Break off my arms, I’ll take hold of you
with my heart as with a hand.
Stop my heart, and my brain will start to beat.
And if you consume my brain with fire,
I’ll feel you burn in every drop of my blood. –Rilke, Book of Hours
I remember stories of the ancient mystics, the ones who sought a direct experience of the Divine by practicing, working, meditating, praying….endlessly, hour after hour, day after day, hanging upside down in a well reciting the dhikr for forty days, wandering in the wilderness with no direction, starving, thirsty, determined that nothing should keep them from the realization of that ideal that is said to be the same ideal in all hearts, whether or not that is known or unknown….
And then there’s me: in recent months, coming back from my Year In Hell, God pulled me into my own version of the above, and my practice has been done sitting in my old wicker rocking chair in front of a sunny window, or on my front porch… I have recited the dhikr with my i-Pod earphones in my ears, or in silence, or listening to the sounds of the birds, or the cars going by on the road… I have listened to the music that takes me where I want to go, I have read the words of those who have blazed a trail ahead of me, I have talked to friends occasionally–when I could talk at all–I have made Black Bean Brownies, I have written, and I have sat and sat and sat…
Whatever works. Thanks be to God in the form of my beloved Rilke, Apple Computer, Tallis, the Benedictine Monks, WordPress, good coffee, beautiful colors, the sound of birds, the Internet, the chirping of the cicadas, the sacred in all its forms: a special thanks for the music of Deuter, who with a chord or a sound clarified what lay just ahead when I wanted to get there quickly, and my old friend Suhrawardhi, who never doubted and always stayed. Thanks be to my dear and constant husband, who cleaned up the kitchen so I could go meditate, and never once grumbled at my preoccupation(s). Special thanks be to the ones who wounded me and tugged at my sleeve and told me lies (and listened to mine) for as many years as it took… how else would I have been able to see the truth when it hit me between the eyes if I hadn’t learned to recognize the lies?

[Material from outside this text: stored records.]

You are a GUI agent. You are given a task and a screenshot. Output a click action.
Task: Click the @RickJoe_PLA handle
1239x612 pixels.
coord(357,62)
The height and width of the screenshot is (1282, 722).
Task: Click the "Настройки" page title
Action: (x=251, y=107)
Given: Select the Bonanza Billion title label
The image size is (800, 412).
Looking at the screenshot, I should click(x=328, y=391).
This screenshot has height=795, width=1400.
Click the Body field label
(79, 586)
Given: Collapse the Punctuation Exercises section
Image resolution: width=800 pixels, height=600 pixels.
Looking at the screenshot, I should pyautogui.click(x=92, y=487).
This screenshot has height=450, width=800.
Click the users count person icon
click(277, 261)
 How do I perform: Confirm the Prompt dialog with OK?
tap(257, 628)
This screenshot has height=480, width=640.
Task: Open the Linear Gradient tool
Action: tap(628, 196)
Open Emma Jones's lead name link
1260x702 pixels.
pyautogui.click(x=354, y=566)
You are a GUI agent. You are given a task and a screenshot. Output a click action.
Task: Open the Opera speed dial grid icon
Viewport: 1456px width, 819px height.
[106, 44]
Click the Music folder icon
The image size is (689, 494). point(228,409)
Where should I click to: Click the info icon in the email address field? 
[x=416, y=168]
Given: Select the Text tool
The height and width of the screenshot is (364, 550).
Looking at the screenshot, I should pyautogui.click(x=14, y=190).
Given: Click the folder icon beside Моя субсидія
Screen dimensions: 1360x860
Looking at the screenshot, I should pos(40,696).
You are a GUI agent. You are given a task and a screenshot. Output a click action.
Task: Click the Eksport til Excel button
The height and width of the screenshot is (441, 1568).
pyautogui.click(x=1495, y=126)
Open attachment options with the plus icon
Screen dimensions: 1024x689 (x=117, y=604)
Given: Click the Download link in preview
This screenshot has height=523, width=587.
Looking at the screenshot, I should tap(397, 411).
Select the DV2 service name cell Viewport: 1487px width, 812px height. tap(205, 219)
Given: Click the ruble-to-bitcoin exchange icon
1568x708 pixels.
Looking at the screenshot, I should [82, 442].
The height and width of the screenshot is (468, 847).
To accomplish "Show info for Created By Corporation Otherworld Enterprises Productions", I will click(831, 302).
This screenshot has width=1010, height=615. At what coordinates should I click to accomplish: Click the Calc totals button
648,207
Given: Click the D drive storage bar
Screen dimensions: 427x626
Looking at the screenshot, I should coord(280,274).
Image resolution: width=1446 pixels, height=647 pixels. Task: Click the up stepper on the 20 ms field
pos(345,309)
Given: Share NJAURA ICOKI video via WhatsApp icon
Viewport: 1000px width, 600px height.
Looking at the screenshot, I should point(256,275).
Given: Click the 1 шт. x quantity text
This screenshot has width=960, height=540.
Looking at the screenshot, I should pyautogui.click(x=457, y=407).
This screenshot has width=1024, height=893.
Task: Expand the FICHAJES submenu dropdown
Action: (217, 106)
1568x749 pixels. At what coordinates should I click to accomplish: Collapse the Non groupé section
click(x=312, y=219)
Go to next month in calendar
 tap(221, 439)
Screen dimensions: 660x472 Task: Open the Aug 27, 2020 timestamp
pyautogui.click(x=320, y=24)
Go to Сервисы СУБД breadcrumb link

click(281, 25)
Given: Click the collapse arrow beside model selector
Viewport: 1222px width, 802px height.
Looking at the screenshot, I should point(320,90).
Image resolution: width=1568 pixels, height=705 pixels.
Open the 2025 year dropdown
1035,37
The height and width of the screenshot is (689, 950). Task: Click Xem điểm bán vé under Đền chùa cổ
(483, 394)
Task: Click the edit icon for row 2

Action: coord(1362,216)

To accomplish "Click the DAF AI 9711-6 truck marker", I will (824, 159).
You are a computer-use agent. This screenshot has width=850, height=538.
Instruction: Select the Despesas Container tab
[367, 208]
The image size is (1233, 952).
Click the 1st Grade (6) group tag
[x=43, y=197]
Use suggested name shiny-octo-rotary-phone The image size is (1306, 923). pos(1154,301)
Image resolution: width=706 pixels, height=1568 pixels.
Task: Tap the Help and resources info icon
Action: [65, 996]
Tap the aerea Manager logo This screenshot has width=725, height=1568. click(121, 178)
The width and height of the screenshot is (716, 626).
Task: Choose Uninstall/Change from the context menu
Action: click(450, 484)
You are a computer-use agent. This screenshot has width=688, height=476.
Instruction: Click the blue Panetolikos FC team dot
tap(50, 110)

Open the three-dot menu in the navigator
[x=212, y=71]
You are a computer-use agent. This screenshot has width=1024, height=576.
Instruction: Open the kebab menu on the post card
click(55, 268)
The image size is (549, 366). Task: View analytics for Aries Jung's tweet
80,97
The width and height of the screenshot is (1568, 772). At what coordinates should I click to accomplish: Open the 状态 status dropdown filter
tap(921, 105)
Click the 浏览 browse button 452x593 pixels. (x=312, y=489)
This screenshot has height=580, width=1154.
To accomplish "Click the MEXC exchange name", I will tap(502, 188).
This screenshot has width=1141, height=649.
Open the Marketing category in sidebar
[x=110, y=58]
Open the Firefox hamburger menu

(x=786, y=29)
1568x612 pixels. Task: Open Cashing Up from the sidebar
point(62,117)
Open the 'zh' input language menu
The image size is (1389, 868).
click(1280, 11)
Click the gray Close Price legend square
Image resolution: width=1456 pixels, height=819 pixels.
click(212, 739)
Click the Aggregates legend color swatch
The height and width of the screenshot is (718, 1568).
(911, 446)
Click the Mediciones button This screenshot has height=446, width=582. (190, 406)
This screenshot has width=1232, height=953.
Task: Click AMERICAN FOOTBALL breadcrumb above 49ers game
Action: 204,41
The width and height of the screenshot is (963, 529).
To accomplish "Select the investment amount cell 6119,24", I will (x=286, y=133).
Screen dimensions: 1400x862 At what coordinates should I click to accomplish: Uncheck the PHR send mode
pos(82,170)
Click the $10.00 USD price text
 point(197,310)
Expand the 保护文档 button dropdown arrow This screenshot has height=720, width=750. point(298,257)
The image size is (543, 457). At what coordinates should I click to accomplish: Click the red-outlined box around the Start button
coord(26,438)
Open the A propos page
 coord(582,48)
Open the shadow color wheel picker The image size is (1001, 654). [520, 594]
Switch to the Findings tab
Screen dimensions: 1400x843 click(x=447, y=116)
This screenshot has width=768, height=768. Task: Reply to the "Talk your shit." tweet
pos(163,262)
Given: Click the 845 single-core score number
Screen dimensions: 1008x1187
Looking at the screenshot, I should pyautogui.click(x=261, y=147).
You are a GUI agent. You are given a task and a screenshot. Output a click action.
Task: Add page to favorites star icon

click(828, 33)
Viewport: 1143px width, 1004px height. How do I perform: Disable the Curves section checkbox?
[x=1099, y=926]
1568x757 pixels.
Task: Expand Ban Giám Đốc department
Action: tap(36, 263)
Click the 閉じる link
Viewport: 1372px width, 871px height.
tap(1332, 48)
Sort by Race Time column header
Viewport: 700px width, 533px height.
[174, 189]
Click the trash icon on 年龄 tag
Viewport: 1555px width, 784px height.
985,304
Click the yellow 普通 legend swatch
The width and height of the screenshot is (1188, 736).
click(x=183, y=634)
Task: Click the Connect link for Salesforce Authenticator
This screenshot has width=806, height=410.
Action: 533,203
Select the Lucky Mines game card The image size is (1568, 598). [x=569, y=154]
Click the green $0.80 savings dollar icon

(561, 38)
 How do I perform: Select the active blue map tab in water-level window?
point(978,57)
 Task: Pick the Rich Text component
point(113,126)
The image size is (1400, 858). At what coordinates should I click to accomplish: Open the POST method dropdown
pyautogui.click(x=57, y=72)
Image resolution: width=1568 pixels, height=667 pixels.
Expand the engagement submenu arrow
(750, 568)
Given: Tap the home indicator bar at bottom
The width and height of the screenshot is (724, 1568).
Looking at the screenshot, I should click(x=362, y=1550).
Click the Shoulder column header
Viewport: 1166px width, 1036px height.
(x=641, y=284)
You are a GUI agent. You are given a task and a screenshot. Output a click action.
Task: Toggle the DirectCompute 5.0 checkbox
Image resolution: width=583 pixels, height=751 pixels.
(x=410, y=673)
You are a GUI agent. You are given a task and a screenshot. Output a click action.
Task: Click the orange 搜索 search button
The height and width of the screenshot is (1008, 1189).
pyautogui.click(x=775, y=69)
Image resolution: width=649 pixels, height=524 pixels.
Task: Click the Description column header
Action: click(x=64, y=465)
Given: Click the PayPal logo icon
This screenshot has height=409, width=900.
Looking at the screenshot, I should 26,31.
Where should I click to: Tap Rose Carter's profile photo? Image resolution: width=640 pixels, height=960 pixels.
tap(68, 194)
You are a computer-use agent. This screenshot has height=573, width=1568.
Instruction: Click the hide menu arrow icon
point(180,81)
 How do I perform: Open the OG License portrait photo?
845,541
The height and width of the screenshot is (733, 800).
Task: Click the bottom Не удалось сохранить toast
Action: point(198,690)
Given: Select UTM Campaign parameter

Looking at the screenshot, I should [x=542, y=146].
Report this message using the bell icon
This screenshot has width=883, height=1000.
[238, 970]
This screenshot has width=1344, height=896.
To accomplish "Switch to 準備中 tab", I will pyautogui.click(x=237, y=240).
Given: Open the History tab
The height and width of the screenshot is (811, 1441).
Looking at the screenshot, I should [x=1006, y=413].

Thanks be to the right time and the right place and the right not to refuse.
If one has lost something, it is because one has risen above it or fallen beneath it. — Inayat Khan
Thanks be to the masters, saint and prophets who form the spiritual hierarchy that is the embodiment of the Master, the Spirit of Guidance… they are the fulfillment of the purpose of God. Thanks most of all to my teachers, who gave themselves to the furtherance of that unfoldment and showed me the way… and never gave up.
And finally, thanks be to Jack Sparrow, who said it all: “Funny old life, isn’t it?”